Anatole Demidof, (San Petersburgo 1813- Paris 1870) de familia aristócrata rusa [Primer Príncipe de San Donato], vivió en París dedicado a los negocios y a la representación diplomática. Organizó una expedición científica al sur de Rusia y Crimea. Sus artículos referidos a la situación rusa le valieron enfrentamientos con el zar Nicolás I. En su libro “Etapes maritimes sur les côtes d’Espagne de la Catalogna a l’Andalousie: souvenirs d’un voyage executé en 1847”, editado por Felix le Monnier. Florenza, 1858, nos cuenta sus impresiones sobre aquel Puerto de Santa María que conoció en la primera mitad del siglo XIX.
“El aire es puro y la mar está lisa. Un barco a vapor que se puede encontrar muchas veces al día amarrado al malecón de Cádiz nos va a llevar a Puerto de Santa María, ciudad célebre por sus corridas de toros, y que debe su fundación a Isabel la reina Católica que ordena su creación en 1488.
Ocupamos el tiempo del trayecto, ni más ni menos como si fuésemos unos auténticos ingleses, a recorrer la guía de Murria, ese grueso libro que en la maleta de los turistas del otro lado del canal es un indispensable como el Mac-Intosch clásico.
El Puerto es una bonita ciudad, graciosamente asentada al borde del río Guadalete, teniendo por perspectiva, el barrio alegre que forma su Alameda, las colinas cubiertas de árboles y de verdor, aspecto raro en estos parajes. Unas calles largas pero mal pavimentadas, donde la población no es numerosa, cortan la ciudad con ángulos muy regulares. Somos acogidos al desembarcar por uno de los principales habitantes extranjeros del Puerto, M. Burlon, que prevenido desde hace tiempo de nuestra visita por los cuidados de nuestros amigos de Gibraltar, nos llevó a un viejo palacio de noble apariencia convertido en una excelente casa inglesa. Recibimos allí un almuerzo donde el refinamiento y lo abundante se unieron para satisfacer la visión y el gusto. Es en esta mesa donde conocimos los magníficos jamones de Agra, pequeña localidad de la provincia de Málaga, que no es conocida en el mundo gastronómico como merecen la perfección de sus productos.

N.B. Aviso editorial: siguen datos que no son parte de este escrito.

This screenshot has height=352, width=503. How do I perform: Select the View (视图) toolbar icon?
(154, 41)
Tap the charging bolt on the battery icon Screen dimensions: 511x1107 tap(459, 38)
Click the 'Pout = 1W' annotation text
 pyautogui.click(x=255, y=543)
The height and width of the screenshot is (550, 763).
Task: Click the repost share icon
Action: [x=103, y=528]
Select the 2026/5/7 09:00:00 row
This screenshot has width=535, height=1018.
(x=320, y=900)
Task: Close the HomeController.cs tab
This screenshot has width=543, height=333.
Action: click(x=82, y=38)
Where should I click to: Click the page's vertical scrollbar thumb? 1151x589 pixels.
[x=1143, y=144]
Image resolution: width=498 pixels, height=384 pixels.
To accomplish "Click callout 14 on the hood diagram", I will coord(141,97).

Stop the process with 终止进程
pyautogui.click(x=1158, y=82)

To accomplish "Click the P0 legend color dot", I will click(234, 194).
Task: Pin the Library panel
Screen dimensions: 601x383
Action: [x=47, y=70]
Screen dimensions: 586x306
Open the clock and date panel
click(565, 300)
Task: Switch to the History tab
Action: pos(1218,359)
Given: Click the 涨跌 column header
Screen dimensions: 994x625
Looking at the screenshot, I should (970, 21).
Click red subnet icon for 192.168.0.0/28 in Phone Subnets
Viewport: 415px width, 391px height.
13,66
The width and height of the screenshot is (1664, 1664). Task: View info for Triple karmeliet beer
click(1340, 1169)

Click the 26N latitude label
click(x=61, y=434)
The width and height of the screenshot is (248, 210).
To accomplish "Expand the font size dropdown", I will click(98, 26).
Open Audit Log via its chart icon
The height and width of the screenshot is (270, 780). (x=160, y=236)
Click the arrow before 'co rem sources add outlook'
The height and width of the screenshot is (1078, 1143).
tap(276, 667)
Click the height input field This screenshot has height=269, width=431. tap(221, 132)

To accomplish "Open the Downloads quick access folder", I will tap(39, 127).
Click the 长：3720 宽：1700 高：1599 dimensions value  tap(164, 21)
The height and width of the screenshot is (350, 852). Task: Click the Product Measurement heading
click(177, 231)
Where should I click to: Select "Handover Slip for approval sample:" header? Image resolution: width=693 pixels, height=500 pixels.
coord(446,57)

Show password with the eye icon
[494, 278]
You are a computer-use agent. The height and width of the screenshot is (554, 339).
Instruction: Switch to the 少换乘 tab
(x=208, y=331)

Al terminar esta hospitalidad tan inglesa, recorrimos rápidamente la ciudad para
visitar en principio la catedral, gran edificio donde el arte gótico, y más tarde el del renacimiento, se asocian para producir un majestuoso conjunto; reparamos en las grandes riquezas materiales, y entre otras una mesa de comunión, que no es otra cosa que una espléndida y maciza balaustrada de plata.
Obedeciendo a la ley de los contrastes que nunca jamás se aplica con más frecuencia que en los viajes, salimos de la iglesia para entrar en unas vastas bodegas llenas de productos de Jerez transportados al Puerto para el embarque. Unas enormes barricas apiladas en buen orden en estos grandes almacenes, atestiguan la importancia del comercio que se intercambia entre Andalucía e Inglaterra. Los productos de Jerez en efecto son en su mayoría llevados a la Gran Bretaña, de los que hacen un gran consumo.
Nos subimos en tres cabrioles elevados, con los tableros floreados y con forma antigua. Parecía, a juzgar por lo que habíamos visto hasta aquí, que en España no se ha fabricado un solo coche desde hace un siglo: estábamos siempre en carrozas Pompadour. Una vez acomodados, y el mayoral sentado de lado sobre la vara del respetable vehículo, partimos gallardamente al son de mil cascabeles. La ruta del Puerto a Jerez es bonita y cercana, pero nosotros la abandonamos pronto empeñados en esta travesía arenosa para ir a visitar la Cartuja”. (Págs. 248-250). | Texto: Juan Gómez Fernández.